Thread 1182 (Thread 101989): #0  sched_switch
(td=0xfffff800628cc490, newtd=<value optimized out>, flags=<value
optimized out>) at /usr/src/sys/kern/sched_ule.c:1932 #1
0xffffffff805a23c1 in mi_switch (flags=260, newtd=0x0) at
/usr/src/sys/kern/kern_synch.c:493 #2  0xffffffff805e4bca in
sleepq_wait (wchan=0x0, pri=0) at
/usr/src/sys/kern/subr_sleepqueue.c:631 #3  0xffffffff80539f10 in
_cv_wait (cvp=0xfffff80025534a50, lock=0xfffff80025534a30) at
/usr/src/sys/kern/kern_condvar.c:139 #4  0xffffffff811721db in
zio_wait (zio=<value optimized out>) at
/usr/src/sys/cddl/contrib/opensolaris/uts/common/fs/zfs/zio.c:1442 #5 0xffffffff81102111 in dbuf_read (db=<value optimized out>,
zio=<value optimized out>, flags=<value optimized out>) at
/usr/src/sys/cddl/contrib/opensolaris/uts/common/fs/zfs/dbuf.c:649 #6 0xffffffff81108e6d in dmu_buf_hold (os=<value optimized out>,
object=<value optimized out>, offset=<value optimized out>,
tag=0x0, dbp=0xfffffe00955c6648, flags=<value optimized out>) at
/usr/src/sys/cddl/contrib/opensolaris/uts/common/fs/zfs/dmu.c:172 #7 0xffffffff81163986 in zap_lockdir (os=0xfffff8002b7ab000,
obj=92, tx=0x0, lti=RW_READER, fatreader=1, adding=0, zapp=<value
optimized out>) at

#8  0xffffffff811644ad in zap_count (os=0x0, zapobj=0,
count=0xfffffe00955c66d8) at
#9  0xffffffff8114a6dc in spa_get_errlog_size
(spa=0xfffff800062ed000) at

- ---Type <return> to continue, or q <return> to quit---
#10 0xffffffff8113f549 in spa_get_stats (name=0xfffffe0044cac000
"spaceloop", config=0xfffffe00955c68e8, altroot=0xfffffe0044cac430
"", buflen=2048) at
/usr/src/sys/cddl/contrib/opensolaris/uts/common/fs/zfs/spa.c:3287 #11 0xffffffff81189a45 in zfs_ioc_pool_stats
(zc=0xfffffe0044cac000) at

#12 0xffffffff81187290 in zfsdev_ioctl (dev=<value optimized out>,
zcmd=<value optimized out>, arg=<value optimized out>, flag=<value
optimized out>, td=<value optimized out>)

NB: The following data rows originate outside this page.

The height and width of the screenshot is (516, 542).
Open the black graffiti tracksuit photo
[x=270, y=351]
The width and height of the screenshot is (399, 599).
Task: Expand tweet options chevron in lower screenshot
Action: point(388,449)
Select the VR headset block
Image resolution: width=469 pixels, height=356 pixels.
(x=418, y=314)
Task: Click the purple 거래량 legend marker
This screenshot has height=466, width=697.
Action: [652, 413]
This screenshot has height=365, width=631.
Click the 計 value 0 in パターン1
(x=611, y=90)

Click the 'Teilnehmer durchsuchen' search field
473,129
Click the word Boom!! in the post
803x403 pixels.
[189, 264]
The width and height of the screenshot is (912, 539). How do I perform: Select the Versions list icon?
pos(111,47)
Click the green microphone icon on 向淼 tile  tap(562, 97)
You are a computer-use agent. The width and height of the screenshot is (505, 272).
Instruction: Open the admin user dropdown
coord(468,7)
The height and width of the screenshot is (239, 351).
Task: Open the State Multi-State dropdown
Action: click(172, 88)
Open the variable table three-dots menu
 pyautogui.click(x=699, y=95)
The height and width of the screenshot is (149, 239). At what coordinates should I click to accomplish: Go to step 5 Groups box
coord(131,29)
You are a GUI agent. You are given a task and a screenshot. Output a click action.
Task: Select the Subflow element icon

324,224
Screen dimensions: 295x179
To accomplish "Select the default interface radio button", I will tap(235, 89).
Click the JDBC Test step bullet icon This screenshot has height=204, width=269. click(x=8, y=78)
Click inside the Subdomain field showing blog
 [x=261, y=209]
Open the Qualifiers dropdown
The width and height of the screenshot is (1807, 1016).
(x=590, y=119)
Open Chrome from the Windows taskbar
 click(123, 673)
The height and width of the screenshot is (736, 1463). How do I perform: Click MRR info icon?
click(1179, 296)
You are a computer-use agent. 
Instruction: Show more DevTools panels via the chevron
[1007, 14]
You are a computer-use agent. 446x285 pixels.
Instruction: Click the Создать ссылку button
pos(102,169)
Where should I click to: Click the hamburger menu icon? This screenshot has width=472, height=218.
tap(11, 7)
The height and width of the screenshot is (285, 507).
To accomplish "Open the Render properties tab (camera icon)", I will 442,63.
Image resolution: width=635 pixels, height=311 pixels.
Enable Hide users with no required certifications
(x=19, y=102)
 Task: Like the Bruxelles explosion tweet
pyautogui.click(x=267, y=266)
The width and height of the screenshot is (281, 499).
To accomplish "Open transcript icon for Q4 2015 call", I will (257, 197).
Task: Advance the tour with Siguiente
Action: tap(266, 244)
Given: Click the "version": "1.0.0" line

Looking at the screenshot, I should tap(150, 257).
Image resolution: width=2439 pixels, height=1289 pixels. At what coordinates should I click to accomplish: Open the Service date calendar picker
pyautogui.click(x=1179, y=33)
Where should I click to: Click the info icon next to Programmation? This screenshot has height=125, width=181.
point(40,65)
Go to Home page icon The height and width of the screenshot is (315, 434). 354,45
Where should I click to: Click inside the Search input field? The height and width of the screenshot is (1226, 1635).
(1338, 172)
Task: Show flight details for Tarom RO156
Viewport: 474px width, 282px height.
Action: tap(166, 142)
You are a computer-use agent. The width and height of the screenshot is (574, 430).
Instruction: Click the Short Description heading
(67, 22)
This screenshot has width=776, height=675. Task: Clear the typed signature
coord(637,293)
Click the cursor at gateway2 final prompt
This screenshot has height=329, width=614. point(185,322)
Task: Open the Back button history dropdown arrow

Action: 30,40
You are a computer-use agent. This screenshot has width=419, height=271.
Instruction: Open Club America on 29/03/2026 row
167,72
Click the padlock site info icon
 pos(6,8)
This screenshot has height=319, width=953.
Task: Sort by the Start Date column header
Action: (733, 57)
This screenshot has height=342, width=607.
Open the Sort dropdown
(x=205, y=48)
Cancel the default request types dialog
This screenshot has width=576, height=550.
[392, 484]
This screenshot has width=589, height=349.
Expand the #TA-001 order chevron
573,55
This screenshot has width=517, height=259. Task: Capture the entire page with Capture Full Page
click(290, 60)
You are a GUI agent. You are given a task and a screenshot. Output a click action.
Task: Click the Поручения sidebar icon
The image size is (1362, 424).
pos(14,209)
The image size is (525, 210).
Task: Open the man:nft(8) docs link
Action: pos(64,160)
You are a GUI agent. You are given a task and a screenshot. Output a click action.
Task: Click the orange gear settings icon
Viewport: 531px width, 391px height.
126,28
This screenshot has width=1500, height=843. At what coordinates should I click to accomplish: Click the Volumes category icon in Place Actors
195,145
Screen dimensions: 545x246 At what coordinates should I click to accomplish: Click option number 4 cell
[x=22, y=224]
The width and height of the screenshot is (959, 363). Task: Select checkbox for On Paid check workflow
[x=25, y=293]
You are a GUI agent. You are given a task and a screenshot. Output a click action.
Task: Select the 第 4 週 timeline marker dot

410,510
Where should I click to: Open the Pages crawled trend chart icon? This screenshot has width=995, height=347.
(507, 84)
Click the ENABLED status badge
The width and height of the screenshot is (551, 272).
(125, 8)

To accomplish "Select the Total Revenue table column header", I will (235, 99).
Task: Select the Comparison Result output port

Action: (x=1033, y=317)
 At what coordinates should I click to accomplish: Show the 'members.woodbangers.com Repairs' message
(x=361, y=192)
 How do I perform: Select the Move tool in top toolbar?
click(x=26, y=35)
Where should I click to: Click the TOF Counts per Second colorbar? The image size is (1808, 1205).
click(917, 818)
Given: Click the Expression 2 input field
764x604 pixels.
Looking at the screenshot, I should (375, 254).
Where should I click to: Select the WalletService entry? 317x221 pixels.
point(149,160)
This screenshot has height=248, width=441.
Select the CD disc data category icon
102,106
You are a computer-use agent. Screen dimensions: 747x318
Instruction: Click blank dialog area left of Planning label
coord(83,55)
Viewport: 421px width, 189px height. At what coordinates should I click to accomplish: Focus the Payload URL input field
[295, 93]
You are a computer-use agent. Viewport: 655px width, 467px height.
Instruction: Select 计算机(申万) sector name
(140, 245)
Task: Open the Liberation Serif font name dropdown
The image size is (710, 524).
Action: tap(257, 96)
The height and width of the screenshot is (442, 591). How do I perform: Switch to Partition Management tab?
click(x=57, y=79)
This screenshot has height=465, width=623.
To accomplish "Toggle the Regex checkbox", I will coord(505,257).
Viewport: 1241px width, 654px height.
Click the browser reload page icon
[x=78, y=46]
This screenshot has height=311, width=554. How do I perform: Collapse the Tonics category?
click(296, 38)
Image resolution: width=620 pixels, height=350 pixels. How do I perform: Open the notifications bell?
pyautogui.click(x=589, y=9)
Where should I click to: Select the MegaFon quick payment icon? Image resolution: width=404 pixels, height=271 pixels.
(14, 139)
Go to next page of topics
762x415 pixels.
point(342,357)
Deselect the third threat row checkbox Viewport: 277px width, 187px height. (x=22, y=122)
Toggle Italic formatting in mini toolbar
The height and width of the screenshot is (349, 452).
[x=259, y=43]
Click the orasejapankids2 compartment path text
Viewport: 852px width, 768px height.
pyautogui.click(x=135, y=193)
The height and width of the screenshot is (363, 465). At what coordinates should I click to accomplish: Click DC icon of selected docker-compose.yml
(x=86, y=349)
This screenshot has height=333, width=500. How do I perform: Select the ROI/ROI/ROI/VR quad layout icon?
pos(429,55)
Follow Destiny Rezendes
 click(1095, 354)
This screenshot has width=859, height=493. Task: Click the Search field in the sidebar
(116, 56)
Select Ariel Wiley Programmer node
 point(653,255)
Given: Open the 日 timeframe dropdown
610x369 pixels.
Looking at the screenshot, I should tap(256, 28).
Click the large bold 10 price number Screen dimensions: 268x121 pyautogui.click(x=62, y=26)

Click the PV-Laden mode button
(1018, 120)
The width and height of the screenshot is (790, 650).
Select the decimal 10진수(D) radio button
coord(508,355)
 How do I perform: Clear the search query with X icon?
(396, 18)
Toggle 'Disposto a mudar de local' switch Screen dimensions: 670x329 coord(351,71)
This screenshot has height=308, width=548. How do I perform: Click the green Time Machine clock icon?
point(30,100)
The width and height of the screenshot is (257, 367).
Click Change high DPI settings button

#13 0xffffffff80464a55 in devfs_ioctl_f (fp=0xfffff80038bd00a0,
com=3222821381, data=0xfffff800067b80a0, cred=<value optimized out>,
td=0xfffff800628cc490) at /usr/src/sys/fs/devfs/devfs_vnops.c:757
#14 0xffffffff805f3c3d in kern_ioctl (td=0xfffff800628cc490,
fd=<value optimized out>, com=0) at file.h:311 #15
0xffffffff805f381c in sys_ioctl (td=0xfffff800628cc490,
uap=0xfffffe00955c6b80) at /usr/src/sys/kern/sys_generic.c:702 #16
0xffffffff8085c2db in amd64_syscall (td=0xfffff800628cc490,
traced=0) at subr_syscall.c:133 #17 0xffffffff8083f90b in
Xfast_syscall () at /usr/src/sys/amd64/amd64/exception.S:390 #18
0x00000008019fc3da in ?? () Previous frame inner to this frame
(corrupt stack?)

Yes, thread 1182 owned the lock and is waiting for the zio be done.
Other threads that wanted the lock would have to wait.

I don't have much clue why the system entered this state, however, as
the operations should have errored out (the GELI device is gone on
21:44:56 based on your log, which suggests all references were closed)
instead of waiting.

Adding mav@ as he may have some idea.

We're seen a disk drop invalidating a pool before, which should fail
all reads / writes but process have instead just wedged in the kernel.

From experience I'd say it happens ~5% of time, so its quite hard to

Unfortunately never managed to get a dump of it.